3. Воздействие поздней схоластики на метафизику красоты было разрушительным; мистики же, которые были другой философской и религиозной силой эпохи, были не способны ни защищаться, ни наступать. Немецкие и фламандские мистики XIV и XV веков сказали кое-что существенное о поэтическом творчестве, по крайней мере посредством аналогий; но, даже постоянно говоря о красоте, явившейся им в экстатических откровениях, они не могли сказать о ее сущности ничего определенного. Поскольку Бог невыразим, называть его Прекрасным означает называть его Благим или Бесконечным. Категория прекрасного используется мистиками, чтобы описать неописуемое – через то, чем оно не является. Их опыт приносит им ощущение исключительного, но неопределенного наслаждения. Они также открывали наслаждение в том, как исполненный любовью разум воспаряет к Богу, начав свое восхождение с размышлений о земной красоте, – на этом пути состоялся переход от мистики XII века к плодотворной и влиятельной эстетике Гуго Сен-Викторского.
Но как можно созерцать незыблемость порядка (tranquillitasordinis), красоту вселенной, гармонию Божественных добродетелей, если теперь Бог предстает огнем, бездной, пищей для вечно алчущего? «Если бы Бог даровал душе все, но только не себя, то и тогда духовная жажда осталась бы неудовлетворенной», – говорит Рюйсбрёк. Нет ничего более далекого от свободного наслаждения ума, свойственного предшествующим векам.

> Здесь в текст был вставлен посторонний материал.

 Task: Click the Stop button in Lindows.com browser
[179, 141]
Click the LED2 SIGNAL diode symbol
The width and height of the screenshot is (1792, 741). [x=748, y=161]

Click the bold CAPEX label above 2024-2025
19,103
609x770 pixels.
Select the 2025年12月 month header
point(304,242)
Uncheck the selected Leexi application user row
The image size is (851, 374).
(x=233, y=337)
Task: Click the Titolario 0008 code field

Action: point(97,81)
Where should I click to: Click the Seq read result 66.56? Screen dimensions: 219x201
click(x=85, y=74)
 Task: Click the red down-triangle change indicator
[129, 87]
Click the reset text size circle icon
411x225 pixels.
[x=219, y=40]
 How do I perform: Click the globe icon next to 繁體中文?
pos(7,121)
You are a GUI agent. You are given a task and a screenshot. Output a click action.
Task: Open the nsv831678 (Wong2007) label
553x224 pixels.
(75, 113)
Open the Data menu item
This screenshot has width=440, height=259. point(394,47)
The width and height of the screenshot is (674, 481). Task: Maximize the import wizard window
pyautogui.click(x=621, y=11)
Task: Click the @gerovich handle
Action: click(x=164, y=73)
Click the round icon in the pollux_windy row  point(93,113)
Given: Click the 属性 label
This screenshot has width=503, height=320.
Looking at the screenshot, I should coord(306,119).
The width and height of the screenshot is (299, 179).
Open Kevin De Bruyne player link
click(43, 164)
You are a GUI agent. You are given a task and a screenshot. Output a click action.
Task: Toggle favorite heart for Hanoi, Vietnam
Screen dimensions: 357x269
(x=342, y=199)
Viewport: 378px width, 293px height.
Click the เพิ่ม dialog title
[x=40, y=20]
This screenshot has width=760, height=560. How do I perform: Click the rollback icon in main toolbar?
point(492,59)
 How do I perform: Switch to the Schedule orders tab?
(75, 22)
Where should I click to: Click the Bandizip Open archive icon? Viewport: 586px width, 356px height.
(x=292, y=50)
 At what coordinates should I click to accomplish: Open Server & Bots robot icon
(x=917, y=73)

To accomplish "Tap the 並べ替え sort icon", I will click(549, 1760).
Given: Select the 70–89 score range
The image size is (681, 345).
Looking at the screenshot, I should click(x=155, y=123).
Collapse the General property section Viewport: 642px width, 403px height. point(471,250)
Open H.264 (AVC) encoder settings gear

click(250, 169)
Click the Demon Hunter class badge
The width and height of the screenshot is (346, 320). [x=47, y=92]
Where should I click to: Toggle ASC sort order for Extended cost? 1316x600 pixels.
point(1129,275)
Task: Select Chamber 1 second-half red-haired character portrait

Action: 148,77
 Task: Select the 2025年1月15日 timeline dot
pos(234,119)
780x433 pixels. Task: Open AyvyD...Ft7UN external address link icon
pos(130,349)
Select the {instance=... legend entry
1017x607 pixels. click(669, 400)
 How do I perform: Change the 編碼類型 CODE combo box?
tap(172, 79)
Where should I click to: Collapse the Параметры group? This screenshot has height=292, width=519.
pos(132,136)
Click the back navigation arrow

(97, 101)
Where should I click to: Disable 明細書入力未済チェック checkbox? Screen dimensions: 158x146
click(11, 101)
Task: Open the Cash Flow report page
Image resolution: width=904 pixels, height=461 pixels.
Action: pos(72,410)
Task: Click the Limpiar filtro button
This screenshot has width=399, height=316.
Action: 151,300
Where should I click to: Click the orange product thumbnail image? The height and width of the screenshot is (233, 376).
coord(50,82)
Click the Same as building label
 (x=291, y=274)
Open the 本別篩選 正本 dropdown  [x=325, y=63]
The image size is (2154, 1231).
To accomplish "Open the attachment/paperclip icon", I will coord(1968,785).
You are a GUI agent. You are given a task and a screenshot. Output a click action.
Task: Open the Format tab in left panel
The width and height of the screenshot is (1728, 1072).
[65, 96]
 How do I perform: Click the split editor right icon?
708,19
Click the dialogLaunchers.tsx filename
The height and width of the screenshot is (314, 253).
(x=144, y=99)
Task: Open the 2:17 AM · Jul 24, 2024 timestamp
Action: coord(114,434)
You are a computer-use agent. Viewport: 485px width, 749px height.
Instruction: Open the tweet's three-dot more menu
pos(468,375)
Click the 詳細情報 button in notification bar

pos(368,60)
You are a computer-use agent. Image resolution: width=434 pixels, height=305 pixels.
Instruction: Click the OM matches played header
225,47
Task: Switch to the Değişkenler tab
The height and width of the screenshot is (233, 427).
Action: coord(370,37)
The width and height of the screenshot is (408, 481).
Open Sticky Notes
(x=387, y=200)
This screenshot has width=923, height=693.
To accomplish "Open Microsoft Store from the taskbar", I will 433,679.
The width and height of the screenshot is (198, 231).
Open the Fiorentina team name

Дионисий Картезианец рассказывает, что в экстазе он был перенесен «в область бесконечного света», в «невыразимый покой», где «Бог непостижимый» пребывает «подобно обширнейшей пустыне, абсолютно ровной и неизмеримой, в которой сердце поистине благочестивое… витает, не сбиваясь с пути, блаженно простирается ниц и одновременно врачуется»180 . Сузо пишет о «бездонной пропасти, наполненной всем, что доставляет радость». Экхарт также говорит о «бездне, где у Божественного нет ни образа, ни формы, а душа – молчалива и одинока»181 . Душа, полагает он, достигает высшего блаженства, растворяясь в Божественной тайне, где нет ни деяния, ни представления. Таулер также говорит о бездне, где «душа не знает более ни Бога, ни самое себя, не знает ни различия, ни единства – ничего, потому что в единении с Богом все различия исчезают»182 . Там нет ни поступков, ни воображения, ни различения, ни связей, ни познания: последнему из мистиков Средневековья нечего сказать о красоте – решительно нечего.
Это было время перехода от эстетических теорий XIII века к подлинному Возрождению. От трубадуров до Данте – именно художники, исполненные сознанием собственной силы, новизны и достоинства личности, смогли внести вклад в историю чувства прекрасного и в теорию эстетики.